Dès lors, faut il rembourser ou attendre?  Avons-nous une idée rationnelle de l’effort demandé ?

En termes de coût global, les pays développés peuvent faire cette dépense. Mon opinion est qu’ils doivent la faire car pour beaucoup de ces enfants c’est le prix de la vie. Tout doit se jouer dans les négociations afin que d’une part des programmes soient développés pour ceux qui ne peuvent pas bénéficier de remboursement pour des raisons économiques, et ce dès que les pays développés auront accepté de rembourser le nusinersen. Mais aussi afin que d’autre part la concurrence soit effective dès que d’autres traitements arriveront en phase clinique. Ces maladies rares, dont le nombre de patients est stable, ne sont en effet, il faut le rappeler, pas susceptibles d’extension discutable des indications comme pour les médicaments des maladies acquises ou les traitements fonctionnels. En revanche, ces enfants comme tous les patients atteints de maladie rare sont peu exposés médiatiquement. Il existe une certaine tyrannie du nombre qui consiste à n'envisager politiquement aucune diminution de prestations à l’efficacité improbable qui se chiffrent en milliards mais concernent des millions de citoyens, et au contraire à freiner l’innovation au regard du prix élevé d’un médicament vital pour quelques milliers de nos enfants .

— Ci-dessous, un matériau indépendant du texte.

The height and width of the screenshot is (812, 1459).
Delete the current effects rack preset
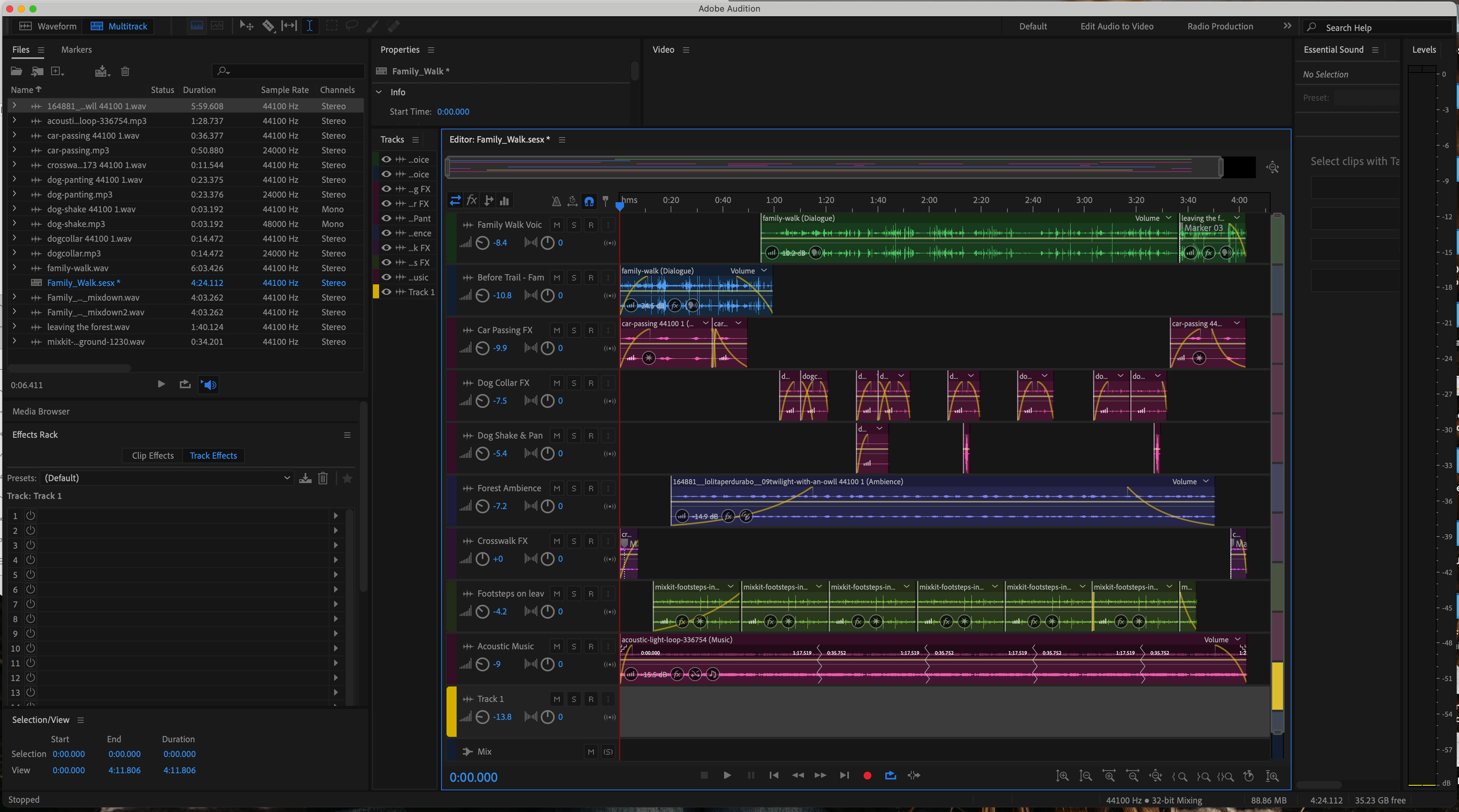click(x=323, y=478)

Les thérapies géniques sont vitales pour ces enfants qui ne pourraient survivre sans. Dans le cas du Spinraza®, des injections itératives  sont pour l’instant nécessaires et donc une prise en charge complexe et coordonnée dans des services de neurogénétique. Mais après les OAS il est légitime de penser que viendront d’autres thérapies plus définitives comme celles qui remplaceront le gène défectueux avec l’espoir dans la SMA qu’un seul gène SMN1 normal suffit. 

L’incidence de la SMA grave serait au Québec de 5,83 sur 100 000 naissances, soit 5 nourrissons qui ont peu de chances d’atteindre les deux ans, à moins qu’un traitement ne leur soit administré (http://www.inesss.qc.ca/fileadmin/doc/INESSS/Inscription_medicaments/Avis_au_ministre/Decembre_2017/Spinraza_2017_12.pdf?sword_list%5B0%5D=spinraza&no_cache=1). La mission d’un assureur maladie est de faire le choix de rembourser à tous les assurés les médicaments qui changent le pronostic de ces maladies, en acceptant de récompenser l’innovation à un prix initial élevé parce que, au moins pour certains, c’est le prix de la vie maintenant.